Start of EXTRACTED DATA

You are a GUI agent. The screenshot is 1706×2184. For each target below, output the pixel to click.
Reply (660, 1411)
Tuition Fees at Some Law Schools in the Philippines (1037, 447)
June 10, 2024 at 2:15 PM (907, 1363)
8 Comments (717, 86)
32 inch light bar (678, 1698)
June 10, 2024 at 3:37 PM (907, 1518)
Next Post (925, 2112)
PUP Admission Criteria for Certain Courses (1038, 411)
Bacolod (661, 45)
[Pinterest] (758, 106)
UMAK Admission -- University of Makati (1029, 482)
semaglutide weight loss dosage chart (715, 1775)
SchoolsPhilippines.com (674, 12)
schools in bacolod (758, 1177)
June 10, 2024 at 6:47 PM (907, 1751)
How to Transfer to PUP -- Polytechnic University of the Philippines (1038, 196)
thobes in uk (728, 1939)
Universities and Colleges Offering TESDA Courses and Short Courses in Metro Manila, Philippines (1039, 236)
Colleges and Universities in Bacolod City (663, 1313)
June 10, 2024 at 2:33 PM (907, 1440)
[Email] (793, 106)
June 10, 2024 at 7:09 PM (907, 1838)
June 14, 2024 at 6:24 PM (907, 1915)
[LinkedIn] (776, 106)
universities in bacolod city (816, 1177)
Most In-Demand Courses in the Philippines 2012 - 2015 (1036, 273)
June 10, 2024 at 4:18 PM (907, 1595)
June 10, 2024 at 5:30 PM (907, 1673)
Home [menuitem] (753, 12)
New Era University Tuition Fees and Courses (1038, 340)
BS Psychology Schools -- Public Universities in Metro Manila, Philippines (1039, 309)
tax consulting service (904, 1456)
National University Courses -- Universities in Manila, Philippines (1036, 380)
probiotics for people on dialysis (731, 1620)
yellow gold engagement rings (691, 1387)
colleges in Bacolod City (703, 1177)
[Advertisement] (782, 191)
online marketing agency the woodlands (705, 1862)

End of EXTRACTED DATA

● **ASSIGNED TASK**: Nothing but the lines from the one containing "Home [menuitem] (753, 12)" through the last line of the data above should be given again, each exactly as it stands.

● **ANSWER**:
Home [menuitem] (753, 12)
New Era University Tuition Fees and Courses (1038, 340)
BS Psychology Schools -- Public Universities in Metro Manila, Philippines (1039, 309)
tax consulting service (904, 1456)
National University Courses -- Universities in Manila, Philippines (1036, 380)
probiotics for people on dialysis (731, 1620)
yellow gold engagement rings (691, 1387)
colleges in Bacolod City (703, 1177)
[Advertisement] (782, 191)
online marketing agency the woodlands (705, 1862)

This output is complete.